#### INSTRUCTIONS FOR THE TASK
Reproduce the whole forum question about the limit of an integral below, word for word and symbol for symbol.

Question. Find the limit of the following $$\lim_{n\to\infty}\int^{\infty}_0n\ln\Big(1+\frac{e^{-x}}{n}\Big).$$
Now here's my attempt
Define $$f_n(x)=n\ln\Big(1+\frac{e^{-x}}{n}\Big)=\ln\Big(1+\frac{e^{-x}}{n}\Big)^n\Rightarrow e^{f_n(x)}=\Big(1+\frac{e^{-x}}{n}\Big)^n.$$ But now I'm finding it hard to find a function that dominates $f_n(x)$ because I feel that using Lebesgue's dominated convergence theorem is the way to go here.
Also as an aside, do any of you know any resources that has similar questions like this as I feel as though I need more practice on these sorts of problems.
Thanks in advance!

#### RECORDED INFORMATION

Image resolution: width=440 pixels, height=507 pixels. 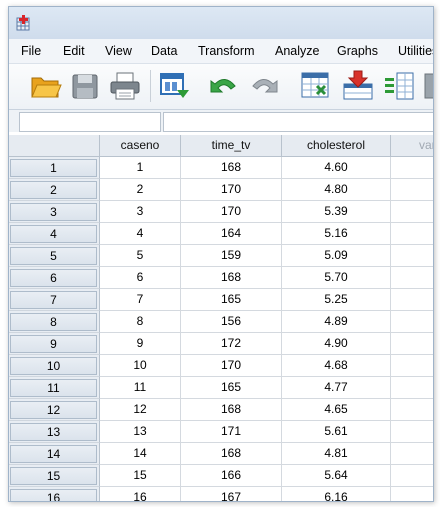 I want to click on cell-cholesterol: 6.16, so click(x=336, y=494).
...
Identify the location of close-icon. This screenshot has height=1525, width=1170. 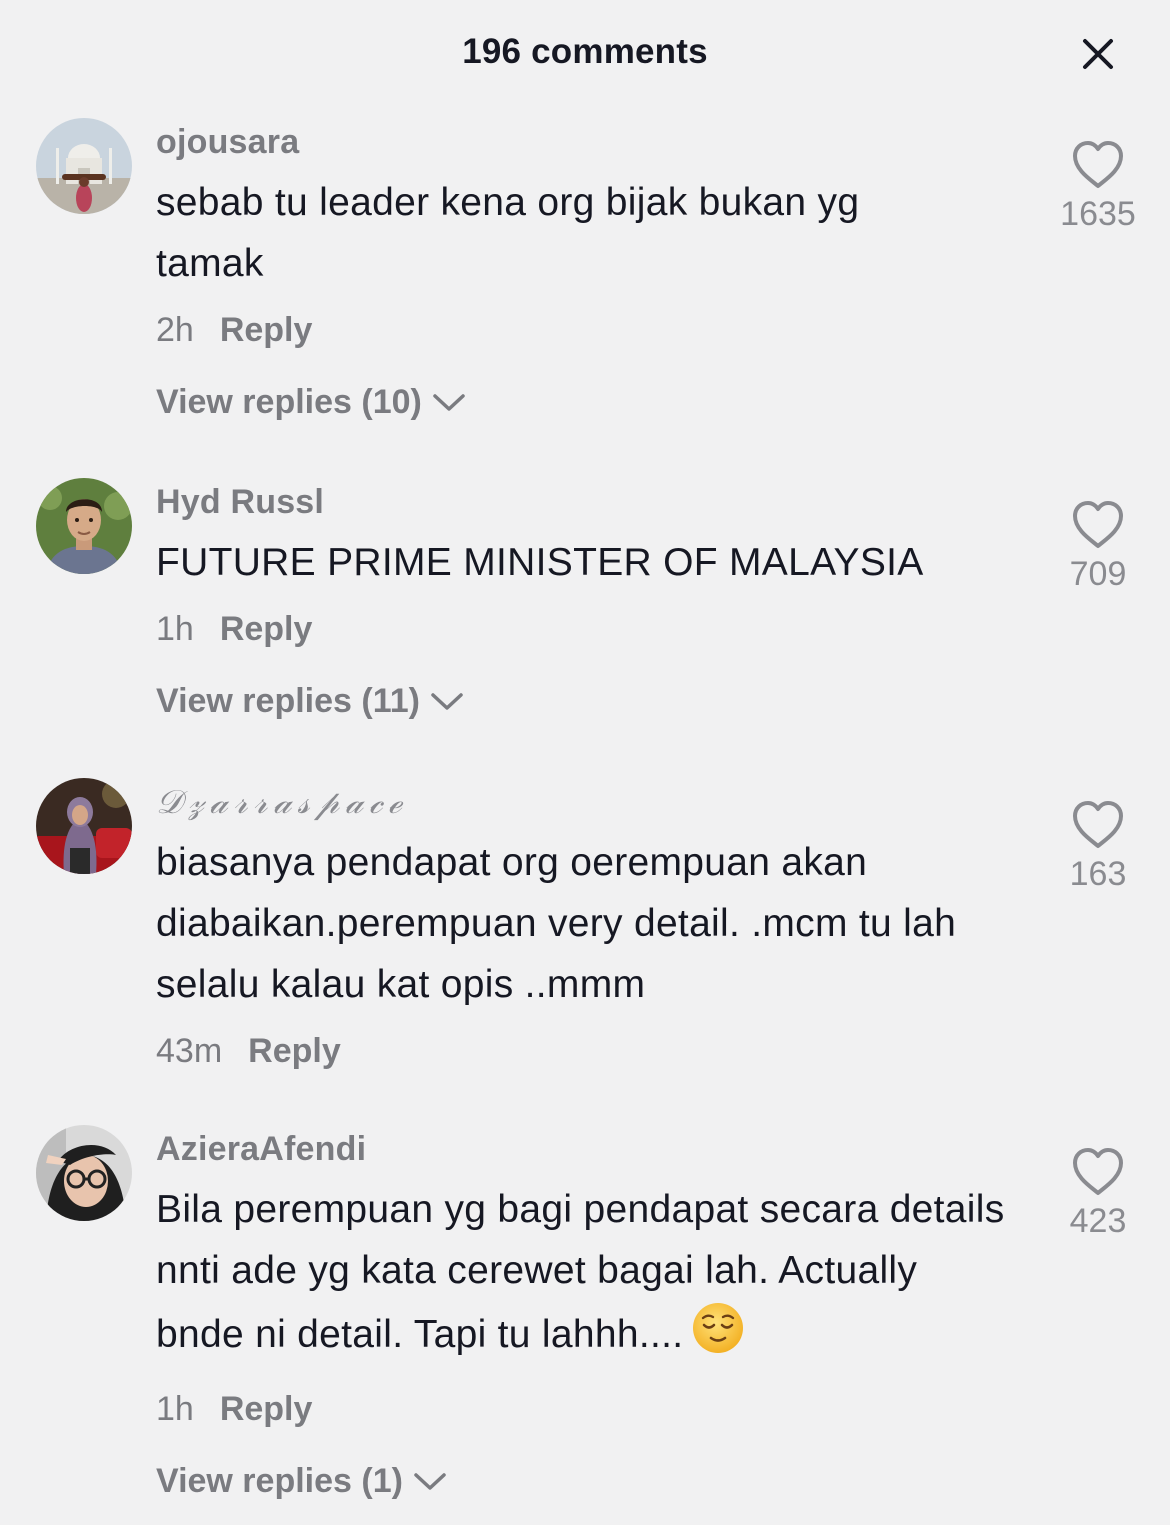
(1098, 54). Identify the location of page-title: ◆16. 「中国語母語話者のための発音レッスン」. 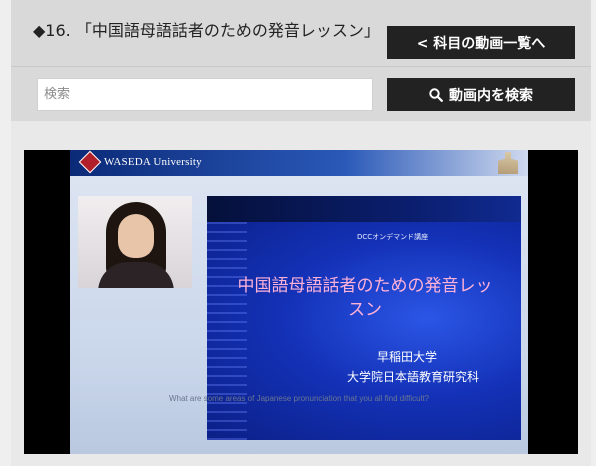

#### COMPLETED EXERCISE
Question. Find the limit of the following $$\lim_{n\to\infty}\int^{\infty}_0n\ln\Big(1+\frac{e^{-x}}{n}\Big).$$
Now here's my attempt
Define $$f_n(x)=n\ln\Big(1+\frac{e^{-x}}{n}\Big)=\ln\Big(1+\frac{e^{-x}}{n}\Big)^n\Rightarrow e^{f_n(x)}=\Big(1+\frac{e^{-x}}{n}\Big)^n.$$ But now I'm finding it hard to find a function that dominates $f_n(x)$ because I feel that using Lebesgue's dominated convergence theorem is the way to go here.
Also as an aside, do any of you know any resources that has similar questions like this as I feel as though I need more practice on these sorts of problems.
Thanks in advance!